In a significant shift, East Devon District Council finds itself in a challenging position as business growth funding dries up, marking a departure from its historical role as a financial supporter of local enterprises. This development is a direct consequence of changes in government funding, specifically the loss of the UK Shared Prosperity Fund (UKSPF) and rural funding streams.
The UKSPF, which replaced the European Structural and Investment Programme, is now being replaced by the Local Growth Fund, likely to be directed towards mayoral city regions, and the Pride in Place Programme, which targets the most deprived neighbourhoods across the country. This means that East Devon, along with other areas of Devon, will no longer receive central government support for economic activities.
The Impact on East Devon
The implications of this funding gap are far-reaching. East Devon has traditionally relied on these funds to support its economic development, with previous years seeing significant investments in the region. For instance, in the 2024/25 financial year, East Devon secured over £1.14 million in UKSPF funding and an additional £640,000 from the Rural England Prosperity Fund. However, this support has now dwindled to zero.

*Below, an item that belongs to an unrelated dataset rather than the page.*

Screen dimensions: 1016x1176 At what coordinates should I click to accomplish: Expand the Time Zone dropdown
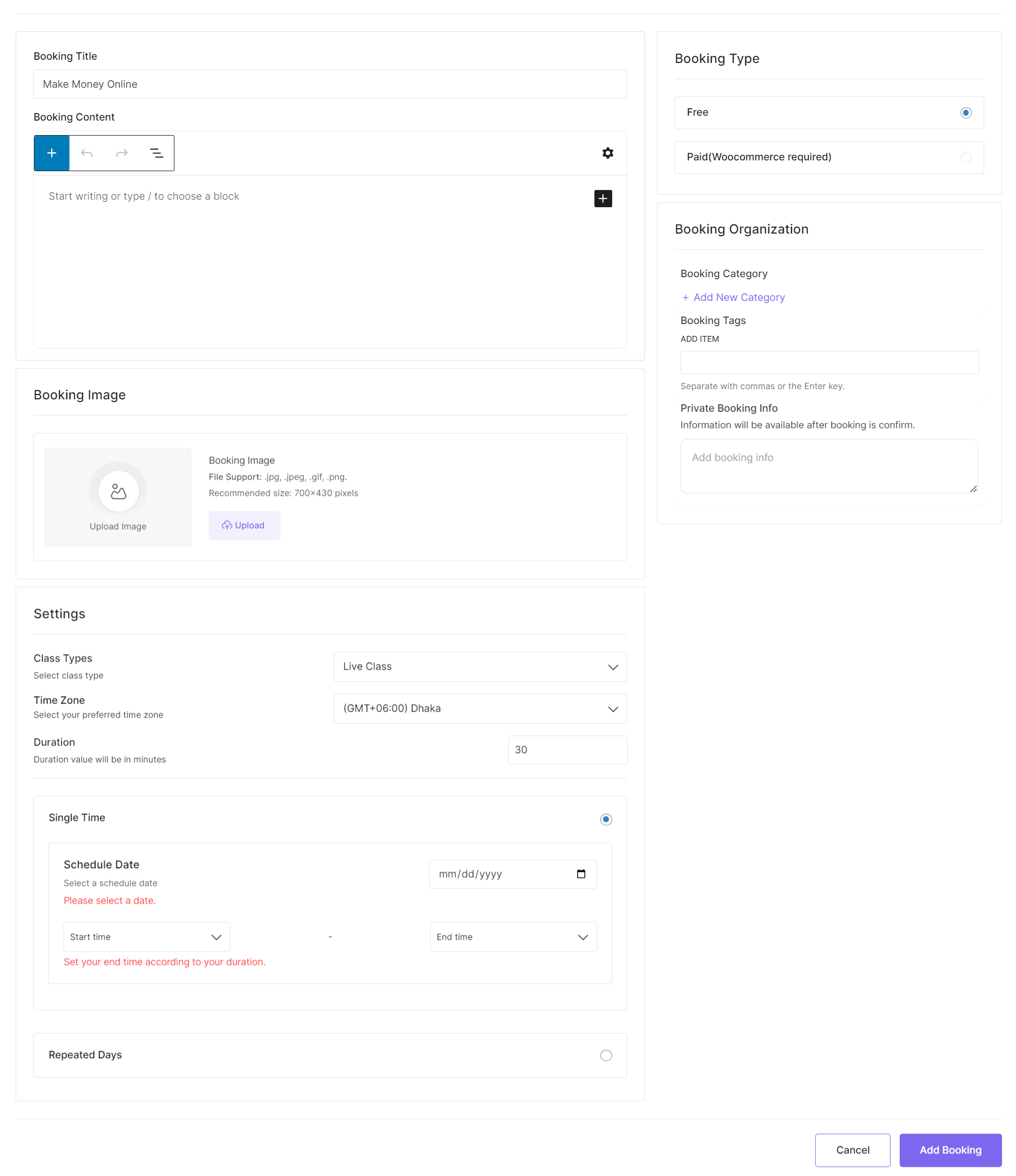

This change in funding landscape has prompted East Devon to adapt its economic development strategy. The council has shifted its focus from being a funder to an enabler, aiming to facilitate economic growth through other means. This includes becoming more actively involved in the commercial property market and engaging more closely with town centres.
A Broader Perspective
What makes this particularly fascinating is the broader context of post-Brexit funding shifts. The replacement of EU funding with UK-specific funds is a complex process, and the impact on local economies is a critical aspect of this transition. In my opinion, it raises questions about the equitable distribution of resources and the potential challenges faced by regions that were previously supported by EU funding.
Furthermore, the focus on mayoral city regions and deprived neighbourhoods in the new funding schemes could potentially leave other areas, like East Devon, feeling neglected. This shift in funding priorities might also impact the council's ability to support innovative projects and initiatives that drive economic growth and resilience.
Looking Ahead
Despite these challenges, there is a glimmer of hope. Councillor Paul Hayward's positive outlook and recognition of the economy team's efforts are encouraging. The council's commitment to working together to boost the economy is a step in the right direction. However, it is essential to acknowledge that the road ahead is not without its obstacles, especially with the changing retail landscape and the challenges faced by high streets across East Devon.
In conclusion, the loss of business growth funding in East Devon is a significant development with far-reaching implications. It highlights the complex interplay between local economies and government funding, and the need for innovative strategies to navigate these challenges. As we move forward, it will be interesting to see how East Devon adapts and thrives in this new economic landscape.